And so the day has come. The day when I must resign myself to the fact that I have become a member of a club I didn't really care to join.
I now own a minivan.
The minivan became a necessity once we admitted to ourselves that throwing one of the kids in the back of our SUV was grounds for a traffic violation. Oh yeah, and dangerous too. The SUV seated five; there are six of us two weekends a month.
All six of us went to the car dealership “to look.” All six of us. What on earth would possess someone to drag four kids, ages 5 to 16, to a car dealership? Stupidity. It turns out, though, that our doing so actually pushed the General Manager into wanting to please us and get us the hell out of there. While John haggled and test-drove, the older kids kept themselves amused by teasing me about being on my way to becoming a soccer mom. ! Nooooo. Stereotypical soccer moms are my kryptonite. I reminded them, the little turds, that it was BECAUSE OF THEM that I would be driving a shoebox on wheels, and that if they had just quit whining about bumping around in the cargo area of the SUV, I could have kept it, and thereby, maintained my coolness. Or something. Sort of.

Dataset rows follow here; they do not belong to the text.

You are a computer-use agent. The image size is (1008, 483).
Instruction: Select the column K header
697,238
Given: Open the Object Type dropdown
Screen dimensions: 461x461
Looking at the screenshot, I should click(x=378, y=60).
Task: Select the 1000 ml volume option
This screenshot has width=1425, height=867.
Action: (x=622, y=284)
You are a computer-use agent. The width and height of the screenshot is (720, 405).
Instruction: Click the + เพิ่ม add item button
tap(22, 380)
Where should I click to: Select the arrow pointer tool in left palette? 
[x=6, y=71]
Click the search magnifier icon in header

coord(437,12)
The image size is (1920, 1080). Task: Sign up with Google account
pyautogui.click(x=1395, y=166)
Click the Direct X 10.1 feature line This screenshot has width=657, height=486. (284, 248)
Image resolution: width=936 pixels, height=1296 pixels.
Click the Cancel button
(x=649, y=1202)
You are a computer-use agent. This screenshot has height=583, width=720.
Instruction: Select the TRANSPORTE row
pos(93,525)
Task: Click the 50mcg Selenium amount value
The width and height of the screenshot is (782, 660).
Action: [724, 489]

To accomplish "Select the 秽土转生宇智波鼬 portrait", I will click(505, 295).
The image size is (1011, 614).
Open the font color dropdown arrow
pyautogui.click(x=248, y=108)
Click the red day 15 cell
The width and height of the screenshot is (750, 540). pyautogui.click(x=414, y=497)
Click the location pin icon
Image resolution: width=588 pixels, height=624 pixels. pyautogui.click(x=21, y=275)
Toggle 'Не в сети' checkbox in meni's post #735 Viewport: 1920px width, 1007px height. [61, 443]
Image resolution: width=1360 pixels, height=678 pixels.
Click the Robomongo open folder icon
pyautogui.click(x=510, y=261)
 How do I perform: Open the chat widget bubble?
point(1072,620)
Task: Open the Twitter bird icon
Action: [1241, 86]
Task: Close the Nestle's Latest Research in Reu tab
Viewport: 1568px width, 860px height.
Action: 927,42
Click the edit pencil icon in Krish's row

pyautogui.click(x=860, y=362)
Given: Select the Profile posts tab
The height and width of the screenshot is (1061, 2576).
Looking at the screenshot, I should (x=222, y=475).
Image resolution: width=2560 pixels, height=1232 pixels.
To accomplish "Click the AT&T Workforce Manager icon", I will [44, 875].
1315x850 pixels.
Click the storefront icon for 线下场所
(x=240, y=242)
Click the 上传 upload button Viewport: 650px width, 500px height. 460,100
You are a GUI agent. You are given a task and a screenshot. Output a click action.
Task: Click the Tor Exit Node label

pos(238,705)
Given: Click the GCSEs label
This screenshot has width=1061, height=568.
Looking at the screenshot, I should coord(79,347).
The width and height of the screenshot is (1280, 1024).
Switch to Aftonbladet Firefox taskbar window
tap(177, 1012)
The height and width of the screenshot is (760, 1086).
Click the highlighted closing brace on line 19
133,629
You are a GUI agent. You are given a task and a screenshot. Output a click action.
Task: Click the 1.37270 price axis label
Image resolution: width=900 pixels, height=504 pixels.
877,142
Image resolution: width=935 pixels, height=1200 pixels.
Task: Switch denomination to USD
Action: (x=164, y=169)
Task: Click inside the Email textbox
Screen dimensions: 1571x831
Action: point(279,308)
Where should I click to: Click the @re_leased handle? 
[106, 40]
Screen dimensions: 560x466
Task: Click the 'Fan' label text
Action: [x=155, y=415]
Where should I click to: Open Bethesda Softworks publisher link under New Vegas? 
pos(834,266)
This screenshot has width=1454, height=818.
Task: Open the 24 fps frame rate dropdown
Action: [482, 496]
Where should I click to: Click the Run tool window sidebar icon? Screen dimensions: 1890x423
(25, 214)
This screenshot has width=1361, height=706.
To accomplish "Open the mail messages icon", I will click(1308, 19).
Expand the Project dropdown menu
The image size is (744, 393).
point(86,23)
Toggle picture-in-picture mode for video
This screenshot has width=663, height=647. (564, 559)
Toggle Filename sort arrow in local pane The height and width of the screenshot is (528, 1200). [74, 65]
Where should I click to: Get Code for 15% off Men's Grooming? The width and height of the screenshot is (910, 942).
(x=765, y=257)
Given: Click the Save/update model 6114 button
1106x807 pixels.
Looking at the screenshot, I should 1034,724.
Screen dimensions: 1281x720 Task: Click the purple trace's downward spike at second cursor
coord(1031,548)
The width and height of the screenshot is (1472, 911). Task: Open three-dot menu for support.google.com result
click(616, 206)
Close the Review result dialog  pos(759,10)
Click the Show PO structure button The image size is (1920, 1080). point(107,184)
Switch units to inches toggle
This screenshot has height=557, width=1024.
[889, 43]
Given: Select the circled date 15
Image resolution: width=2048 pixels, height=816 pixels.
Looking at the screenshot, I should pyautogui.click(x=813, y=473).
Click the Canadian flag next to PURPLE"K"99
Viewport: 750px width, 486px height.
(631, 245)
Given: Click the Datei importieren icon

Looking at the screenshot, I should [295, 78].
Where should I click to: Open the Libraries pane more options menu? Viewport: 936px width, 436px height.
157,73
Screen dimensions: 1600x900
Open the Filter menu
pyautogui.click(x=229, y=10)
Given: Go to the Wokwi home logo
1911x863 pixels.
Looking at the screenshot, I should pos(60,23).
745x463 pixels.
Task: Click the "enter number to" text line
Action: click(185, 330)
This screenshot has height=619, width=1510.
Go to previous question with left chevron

Ahem.
After making the deal and trading our SUV for a minivan, John toyed with the idea of trading in our Silver Bullet, otherwise known as the Anemic Base Model Economy Car. Six incredibly long hours after we left the dealership, we went home with a minivan, a sedan, and wicked headaches thrown in for free. I refuse to call our new family vehicle a minivan (ATTENTION: DENIAL ON AISLE FOUR) and instead call it The Big Green Bus. Now just how twisted does that make me, that I would prefer a green bus over a van? Very twisted indeed.